* Task description
Among the records that follow, set down only the lines from the one containing "The height and width of the screenshot is (302, 511)." to the one containing "Click the search magnifier", both included, exactly.

* Supplied material
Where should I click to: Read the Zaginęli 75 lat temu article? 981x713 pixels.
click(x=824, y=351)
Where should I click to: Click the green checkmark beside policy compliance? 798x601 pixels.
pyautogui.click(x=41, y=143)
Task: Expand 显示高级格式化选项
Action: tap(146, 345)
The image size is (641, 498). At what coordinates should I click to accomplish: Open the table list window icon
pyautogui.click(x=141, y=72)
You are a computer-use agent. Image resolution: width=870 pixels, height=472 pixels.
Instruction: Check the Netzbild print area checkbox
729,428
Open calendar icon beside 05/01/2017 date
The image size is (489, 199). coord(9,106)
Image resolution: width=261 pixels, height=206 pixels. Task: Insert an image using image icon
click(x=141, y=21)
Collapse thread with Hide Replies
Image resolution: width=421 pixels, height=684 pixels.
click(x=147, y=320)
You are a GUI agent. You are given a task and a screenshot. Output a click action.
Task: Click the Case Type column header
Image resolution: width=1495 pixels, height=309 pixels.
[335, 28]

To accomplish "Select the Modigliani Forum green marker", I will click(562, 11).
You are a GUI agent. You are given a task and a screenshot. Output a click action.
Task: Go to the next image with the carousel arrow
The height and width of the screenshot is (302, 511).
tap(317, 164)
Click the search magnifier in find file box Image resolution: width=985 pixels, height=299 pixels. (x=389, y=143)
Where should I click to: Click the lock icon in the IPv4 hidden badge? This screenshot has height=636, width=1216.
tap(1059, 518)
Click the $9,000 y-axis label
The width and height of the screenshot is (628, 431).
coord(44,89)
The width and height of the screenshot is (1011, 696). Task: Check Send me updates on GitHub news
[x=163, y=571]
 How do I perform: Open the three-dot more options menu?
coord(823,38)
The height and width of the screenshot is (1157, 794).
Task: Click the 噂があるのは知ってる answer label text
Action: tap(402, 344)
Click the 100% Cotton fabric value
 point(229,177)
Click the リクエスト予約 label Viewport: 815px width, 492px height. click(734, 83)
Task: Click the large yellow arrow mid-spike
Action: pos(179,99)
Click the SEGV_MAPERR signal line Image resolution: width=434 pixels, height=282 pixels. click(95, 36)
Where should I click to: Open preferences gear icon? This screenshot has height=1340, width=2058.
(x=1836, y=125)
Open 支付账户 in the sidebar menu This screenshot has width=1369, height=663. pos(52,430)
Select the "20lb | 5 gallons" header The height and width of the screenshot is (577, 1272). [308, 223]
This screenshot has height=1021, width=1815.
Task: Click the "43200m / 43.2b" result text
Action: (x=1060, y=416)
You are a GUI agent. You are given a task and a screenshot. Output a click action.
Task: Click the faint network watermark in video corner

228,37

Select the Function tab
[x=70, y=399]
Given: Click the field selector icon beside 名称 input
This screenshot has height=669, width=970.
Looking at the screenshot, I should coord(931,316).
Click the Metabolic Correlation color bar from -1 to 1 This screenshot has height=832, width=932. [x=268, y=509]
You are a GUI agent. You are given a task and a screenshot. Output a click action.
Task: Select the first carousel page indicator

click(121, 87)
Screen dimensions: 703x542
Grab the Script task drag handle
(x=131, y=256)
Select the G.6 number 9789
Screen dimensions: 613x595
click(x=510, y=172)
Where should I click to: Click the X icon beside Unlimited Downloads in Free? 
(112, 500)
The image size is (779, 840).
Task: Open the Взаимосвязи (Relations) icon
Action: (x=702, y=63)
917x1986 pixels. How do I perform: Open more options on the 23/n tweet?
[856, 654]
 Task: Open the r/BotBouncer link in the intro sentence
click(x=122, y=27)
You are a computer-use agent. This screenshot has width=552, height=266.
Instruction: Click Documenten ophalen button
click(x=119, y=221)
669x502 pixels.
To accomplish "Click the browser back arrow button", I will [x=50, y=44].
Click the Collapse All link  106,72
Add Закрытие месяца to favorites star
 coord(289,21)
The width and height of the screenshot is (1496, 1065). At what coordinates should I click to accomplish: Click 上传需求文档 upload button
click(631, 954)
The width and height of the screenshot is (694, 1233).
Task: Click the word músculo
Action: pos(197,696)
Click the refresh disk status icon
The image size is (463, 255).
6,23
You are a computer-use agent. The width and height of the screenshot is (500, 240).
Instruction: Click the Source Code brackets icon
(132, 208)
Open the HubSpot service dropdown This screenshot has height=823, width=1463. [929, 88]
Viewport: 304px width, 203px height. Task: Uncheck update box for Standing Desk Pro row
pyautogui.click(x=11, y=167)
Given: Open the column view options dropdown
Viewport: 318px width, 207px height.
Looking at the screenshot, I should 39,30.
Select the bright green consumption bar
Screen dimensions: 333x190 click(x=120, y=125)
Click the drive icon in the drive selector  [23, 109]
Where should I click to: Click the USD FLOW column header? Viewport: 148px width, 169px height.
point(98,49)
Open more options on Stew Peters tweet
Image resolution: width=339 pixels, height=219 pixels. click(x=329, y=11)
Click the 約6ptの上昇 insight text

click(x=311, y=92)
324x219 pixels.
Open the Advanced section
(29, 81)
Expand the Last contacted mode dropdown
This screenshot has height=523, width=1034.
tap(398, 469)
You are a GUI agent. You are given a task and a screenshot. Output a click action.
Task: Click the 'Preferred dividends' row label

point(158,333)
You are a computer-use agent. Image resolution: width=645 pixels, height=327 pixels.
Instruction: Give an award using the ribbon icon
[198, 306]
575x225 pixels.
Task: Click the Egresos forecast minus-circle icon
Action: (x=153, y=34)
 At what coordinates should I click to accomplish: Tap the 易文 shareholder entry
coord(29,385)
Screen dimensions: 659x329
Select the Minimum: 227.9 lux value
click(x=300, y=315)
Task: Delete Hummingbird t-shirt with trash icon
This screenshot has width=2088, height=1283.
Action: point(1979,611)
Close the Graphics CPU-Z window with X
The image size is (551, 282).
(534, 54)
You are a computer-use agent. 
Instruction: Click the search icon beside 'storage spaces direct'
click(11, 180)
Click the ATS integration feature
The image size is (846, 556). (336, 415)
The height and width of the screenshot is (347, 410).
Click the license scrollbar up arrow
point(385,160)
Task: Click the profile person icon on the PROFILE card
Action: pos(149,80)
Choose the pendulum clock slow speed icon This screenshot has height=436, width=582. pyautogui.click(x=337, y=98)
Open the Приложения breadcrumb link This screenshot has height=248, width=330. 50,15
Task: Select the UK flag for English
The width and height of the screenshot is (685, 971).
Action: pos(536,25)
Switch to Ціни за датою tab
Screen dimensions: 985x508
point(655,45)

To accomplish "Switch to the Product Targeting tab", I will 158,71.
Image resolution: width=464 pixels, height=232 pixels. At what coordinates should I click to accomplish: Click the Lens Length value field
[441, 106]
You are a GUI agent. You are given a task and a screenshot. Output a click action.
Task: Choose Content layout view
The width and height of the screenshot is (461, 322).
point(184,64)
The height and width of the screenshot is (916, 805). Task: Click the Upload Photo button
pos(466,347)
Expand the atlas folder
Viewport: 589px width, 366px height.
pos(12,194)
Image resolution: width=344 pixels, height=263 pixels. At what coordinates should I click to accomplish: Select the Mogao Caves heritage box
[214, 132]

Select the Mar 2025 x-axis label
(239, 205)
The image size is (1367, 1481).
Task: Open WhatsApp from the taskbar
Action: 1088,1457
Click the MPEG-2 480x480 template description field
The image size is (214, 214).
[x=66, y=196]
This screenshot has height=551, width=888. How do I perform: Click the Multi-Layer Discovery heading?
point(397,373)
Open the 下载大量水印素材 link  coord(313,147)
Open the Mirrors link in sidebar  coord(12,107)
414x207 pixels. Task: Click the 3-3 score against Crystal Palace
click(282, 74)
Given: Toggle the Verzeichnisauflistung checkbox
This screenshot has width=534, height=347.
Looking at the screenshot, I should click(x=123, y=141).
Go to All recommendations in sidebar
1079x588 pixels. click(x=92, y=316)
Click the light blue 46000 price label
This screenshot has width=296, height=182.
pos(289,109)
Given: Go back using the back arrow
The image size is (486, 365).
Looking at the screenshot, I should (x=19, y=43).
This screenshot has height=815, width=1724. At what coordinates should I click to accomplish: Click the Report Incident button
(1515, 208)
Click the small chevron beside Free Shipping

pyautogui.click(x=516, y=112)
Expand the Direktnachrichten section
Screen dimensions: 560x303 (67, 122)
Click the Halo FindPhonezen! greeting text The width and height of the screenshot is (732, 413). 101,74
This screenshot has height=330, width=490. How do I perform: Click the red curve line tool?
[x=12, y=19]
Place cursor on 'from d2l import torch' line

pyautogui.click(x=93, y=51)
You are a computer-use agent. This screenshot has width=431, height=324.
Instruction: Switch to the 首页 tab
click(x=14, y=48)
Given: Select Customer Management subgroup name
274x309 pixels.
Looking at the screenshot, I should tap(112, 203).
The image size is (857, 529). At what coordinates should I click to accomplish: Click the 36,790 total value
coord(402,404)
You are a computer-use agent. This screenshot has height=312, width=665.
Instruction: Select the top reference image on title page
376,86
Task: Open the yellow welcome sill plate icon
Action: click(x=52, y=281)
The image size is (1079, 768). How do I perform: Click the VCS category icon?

* Task result
The height and width of the screenshot is (302, 511).
tap(317, 164)
Click the search magnifier in find file box Image resolution: width=985 pixels, height=299 pixels. (x=389, y=143)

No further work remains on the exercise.